Like crickets back home, the singing stops
when we get close enough to hear.
Fickle dunes. We bed down on top of a mountain, wake
in a depression. Swift as sunrise, their rifles come to rest
in the hollow of our necks. They hang us by our heels and wait.
One digs a fire; another pulls out a flute. The soles of our feet
burn. The kids get bored and poke our stomachs
with sticks; our grunting slides into the song.
When we scream our hearts fall
from our mouths.
It never rains. At night the wind
tastes like the salt of oceans but it must be:
days without bathing, biting through our tongues,
eyes watering beneath stars bright enough to char here,
Desert crawls between each blink, swims through
our ears, jigs into our lungs. In every sigh we breathe:
cornstalk rattle, cat scratching the screen, the groan of a bike
braking, dust gathering, a lie. Ahead,
the heat shimmers ghosts out of our eyelashes.
We leave no footprints in the bruise-yellow twilight.

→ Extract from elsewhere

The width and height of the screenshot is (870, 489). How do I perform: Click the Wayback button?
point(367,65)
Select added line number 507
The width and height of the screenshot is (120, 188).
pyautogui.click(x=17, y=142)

The canteen saves lives. Lieutenant said
In the desert, the only thing more important to keep
is your head. Liar.
When he died he let go of everything but his gun.
We walk the road as if a tightrope. The sun pours
shadows over our feet. Every step a coin toss.
Heads we keep moving.
Tails we run.
my brother, i wish you were a ghost
i wish you were a ghost so you could haunt me.
a skeleton of scrape & splinter, i forget
the years you held your raincoat above
my bed, a slippery see-through shield.
i forget you holding my hand in the market
in Madrid, minutes before you lost me in
fruit-smell and dark-sliding-down-skin.
i forget the flight of birds beneath my ribcage.
a red sun climbs over the horizon like a wounded bear
and i remember: your eyes float out to sea,
broken pieces of stained glass cutting down the tide.